Karp P D
Artificial Intelligence Center, SRI International, Menlo Park, CA 94025, USA.
J Comput Biol. 1995 Winter;2(4):573-86. doi: 10.1089/cmb.1995.2.573.
To realize the full potential of biological databases (DBs) requires more than the interactive, hypertext flavor of database interoperation that is now so popular in the bioinformatics community. Interoperation based on declarative queries to multiple network-accessible databases will support analyses and investigations that are orders of magnitude faster and more powerful than what can be accomplished through interactive navigation. I present a vision of the capabilities that a query-based interoperation infrastructure should provide, and identify assumptions underlying, and requirements of, this vision. I then propose an architecture for query-based interoperation that includes a number of novel components of an information infrastructure for molecular biology. These components include a knowledge base that describes relationships among the conceptualizations used in different biological databases, a module that can determine the DBs that are relevant to a particular query, a module that can translate a query and its results from one conceptualization to another, a collection of DB drivers that provide uniform physical access to different database management systems, a suite of translators that can interconvert among different database schema languages, and a database that describes the network location and access methods for biological databases. A number of the components are translators that bridge the heterogeneities that exist between biological DBs at several different levels, including the conceptual level, the data model, the query language, and data formats.
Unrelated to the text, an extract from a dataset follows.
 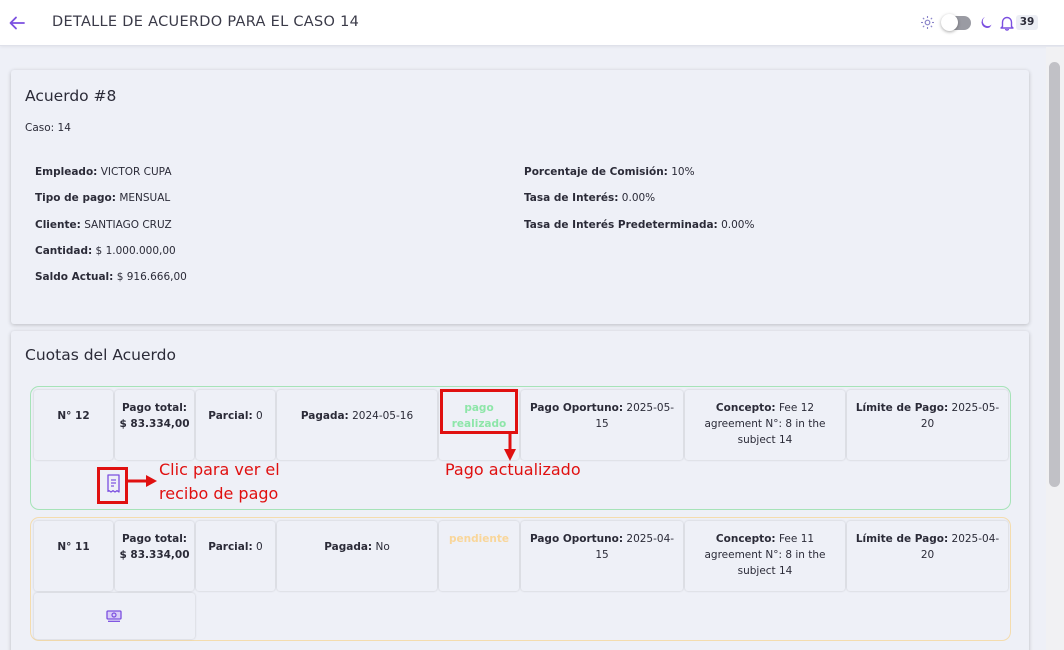 I want to click on receipt-note-line: recibo de pago, so click(x=219, y=494).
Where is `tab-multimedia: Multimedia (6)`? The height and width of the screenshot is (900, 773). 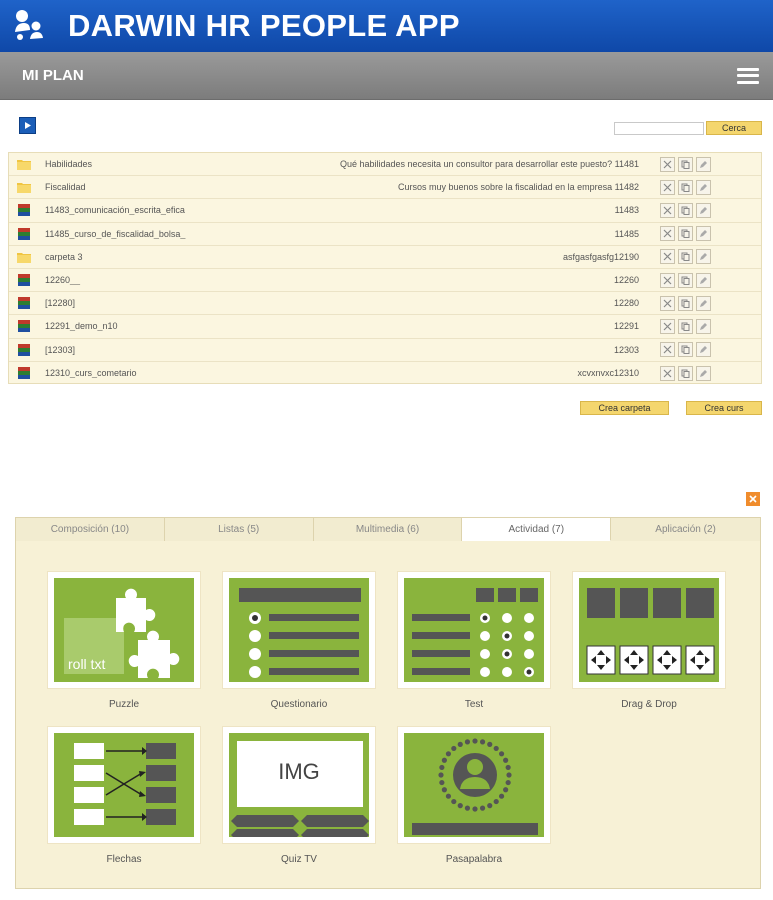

要充分发挥生物数据库(DBs)的全部潜力,需要的不仅仅是目前在生物信息学界非常流行的数据库互操作的交互式超文本风格。基于对多个网络可访问数据库的声明式查询进行互操作,将支持比通过交互式导航所能完成的分析和研究快几个数量级且更强大的分析和研究。我提出了基于查询的互操作基础设施应具备的功能愿景,并确定了这一愿景的潜在假设和要求。然后,我提出了一种基于查询的互操作架构,其中包括分子生物学信息基础设施的一些新颖组件。这些组件包括一个知识库,用于描述不同生物数据库中使用的概念之间的关系;一个模块,可确定与特定查询相关的数据库;一个模块,可将查询及其结果从一种概念转换为另一种概念;一组数据库驱动程序,提供对不同数据库管理系统的统一物理访问;一套翻译器,可在不同数据库模式语言之间进行相互转换;以及一个数据库,用于描述生物数据库的网络位置和访问方法。许多组件都是翻译器,可在生物数据库之间存在的几个不同层面的异构性之间架起桥梁,包括概念层面、数据模型、查询语言和数据格式。